Food insecurity has increased among many U.S. households, particularly lower-income families, less-educated households and households with young children, according to new research released Wednesday by the Federal Reserve Bank of New York.
The New York Fed economists said food-related hardship rose between October 2025 and February 2026, with larger increases among nonwhite households, lower-income households and families with children. The findings were based on supplemental questions in the New York Fed’s Survey of Consumer Expectations, a nationally representative survey of about 1,200 household heads.
The research found that more households reported using savings to cover expenses, having trouble getting enough food, skipping meals or receiving public or private food assistance. Reuters reported that the New York Fed described the increase as broad-based but most pronounced among financially vulnerable households.
The findings add to evidence that consumer pessimism remains elevated even as broader economic indicators have looked stronger. The New York Fed said food-related hardship may help explain why lower-income households remain downbeat about the economy despite data showing continued overall economic strength.
The report places food insecurity within what the New York Fed has called a K-shaped economy, where wealthier households have benefited from rising asset values and stronger financial cushions while lower- and middle-income households face higher costs, tighter budgets and greater uncertainty.
The New York Fed said food hardship was linked with weaker expectations about future finances, job prospects and debt repayment. The bank’s economists said food insecurity tracked with a rise in pessimism among lower-income households and a sharp decline in expectations for finding work.
The pressure comes after several years of high prices for basic household needs.
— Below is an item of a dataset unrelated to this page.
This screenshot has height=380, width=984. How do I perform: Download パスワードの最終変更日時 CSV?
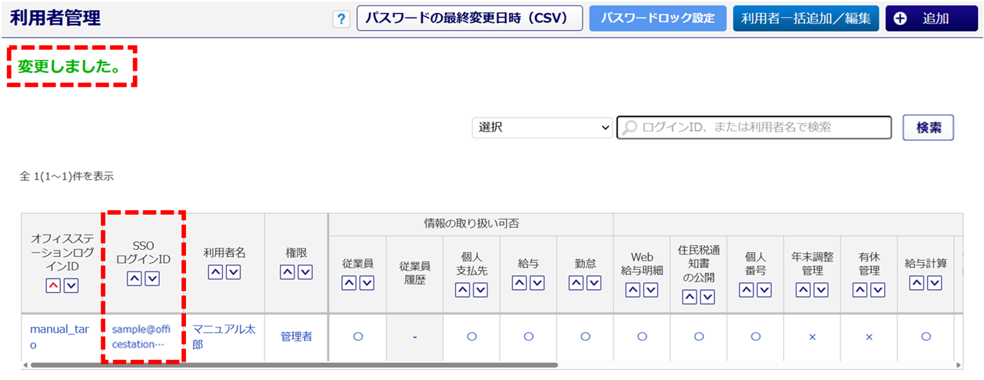pos(470,18)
Reuters reported that inflation since the COVID-19 pandemic has continued to weigh on many Americans, while some forms of government support have pulled back. The New York Fed said lower-income households are facing affordability concerns tied to the cost of living, persistent inflation, high interest rates and elevated delinquency rates in credit cards, auto loans and student loans.
The findings also come as official U.S. food-security data show hardship remains widespread. The U.S. Department of Agriculture’s Economic Research Service said 47.9 million people lived in food-insecure households in 2024, including 33.8 million adults and 7.3 million children in households where children and adults were food insecure.
Food insecurity does not always mean a household is without food entirely. It can include uncertainty about whether a household can afford enough food, reduced meal quality or skipping meals because of limited money or resources. The New York Fed’s questions focused on recent food difficulty, skipped eating and use of food assistance.
The research may sharpen attention on the divide between headline economic data and household experience. Stronger aggregate figures can be supported by wealthier consumers, while lower-income households may still feel pressure from food, debt and job-market concerns.
For policymakers, the report points to food hardship as a possible reason for weak consumer sentiment among less affluent Americans. For households, it shows that financial stress is not limited to debt or savings, but is reaching basic needs such as food.